5) En cas de réponse affirmative à la première question, sous b), et à la troisième question, sous b):
a) Le législateur peut-il prévoir, aux fins de la détermination des périodes de service à prendre en compte, un devoir (une obligation) de coopération à la charge du travailleur et subordonner le passage au nouveau système de prise en compte et d’avancement à l’exécution de cette obligation?
b) Un travailleur qui n’apporte pas la coopération qui peut être attendue de lui en vue de la nouvelle fixation de la date de référence aux fins de l’avancement selon le nouveau système de prise en compte et d’avancement, exempt de discrimination, et qui, de ce fait, ne fait consciemment pas usage du régime exempt de discrimination et reste volontairement dans l’ancien système de prise en compte et d’avancement, constitutif d’une discrimination en fonction de l’âge, peut-il se prévaloir d’une
discrimination fondée sur l’âge découlant de l’ancien système, ou bien le fait de rester dans l’ancien système, discriminatoire, au seul motif de pouvoir faire valoir des prétentions pécuniaires constitue-t-il un abus de droit?

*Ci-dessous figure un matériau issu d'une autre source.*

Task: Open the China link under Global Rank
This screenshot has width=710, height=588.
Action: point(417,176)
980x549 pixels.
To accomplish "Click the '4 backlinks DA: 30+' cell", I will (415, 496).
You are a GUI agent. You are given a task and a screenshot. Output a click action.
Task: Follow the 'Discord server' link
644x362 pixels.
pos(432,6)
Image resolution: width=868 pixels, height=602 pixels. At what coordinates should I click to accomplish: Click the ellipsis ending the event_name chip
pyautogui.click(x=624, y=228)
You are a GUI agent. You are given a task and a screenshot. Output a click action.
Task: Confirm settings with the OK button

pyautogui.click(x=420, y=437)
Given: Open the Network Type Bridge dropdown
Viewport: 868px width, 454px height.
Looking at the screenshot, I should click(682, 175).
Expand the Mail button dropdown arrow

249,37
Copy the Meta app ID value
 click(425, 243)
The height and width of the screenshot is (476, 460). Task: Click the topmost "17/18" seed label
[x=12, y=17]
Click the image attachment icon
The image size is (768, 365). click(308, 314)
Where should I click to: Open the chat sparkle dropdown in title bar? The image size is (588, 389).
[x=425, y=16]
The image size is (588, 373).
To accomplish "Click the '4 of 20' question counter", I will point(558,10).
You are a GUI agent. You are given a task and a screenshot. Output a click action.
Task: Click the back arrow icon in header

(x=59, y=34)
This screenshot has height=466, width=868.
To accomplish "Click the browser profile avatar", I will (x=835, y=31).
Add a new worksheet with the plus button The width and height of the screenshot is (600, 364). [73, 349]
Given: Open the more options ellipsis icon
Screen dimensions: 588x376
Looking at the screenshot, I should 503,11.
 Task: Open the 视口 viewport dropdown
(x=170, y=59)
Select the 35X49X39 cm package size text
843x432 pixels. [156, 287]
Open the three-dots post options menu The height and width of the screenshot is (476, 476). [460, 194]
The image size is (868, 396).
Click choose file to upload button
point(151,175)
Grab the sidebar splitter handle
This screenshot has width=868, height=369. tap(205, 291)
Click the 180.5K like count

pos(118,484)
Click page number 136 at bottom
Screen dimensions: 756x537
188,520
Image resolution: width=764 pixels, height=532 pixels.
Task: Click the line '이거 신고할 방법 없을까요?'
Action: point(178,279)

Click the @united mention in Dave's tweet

6) En cas de réponse affirmative à la première question, sous a), ou à la première question, sous b), et à la deuxième question, sous b):
Le principe d’effectivité du droit de l’Union, découlant de l’article 47, premier alinéa, de la [Charte] et de l’article 19, paragraphe 1, TUE commande-t-il que le délai de prescription des droits trouvant leur fondement dans le droit de l’Union ne commence pas à courir avant la clarification sans ambiguïté de la situation juridique par le prononcé d’une décision pertinente de la Cour de justice de l’Union européenne?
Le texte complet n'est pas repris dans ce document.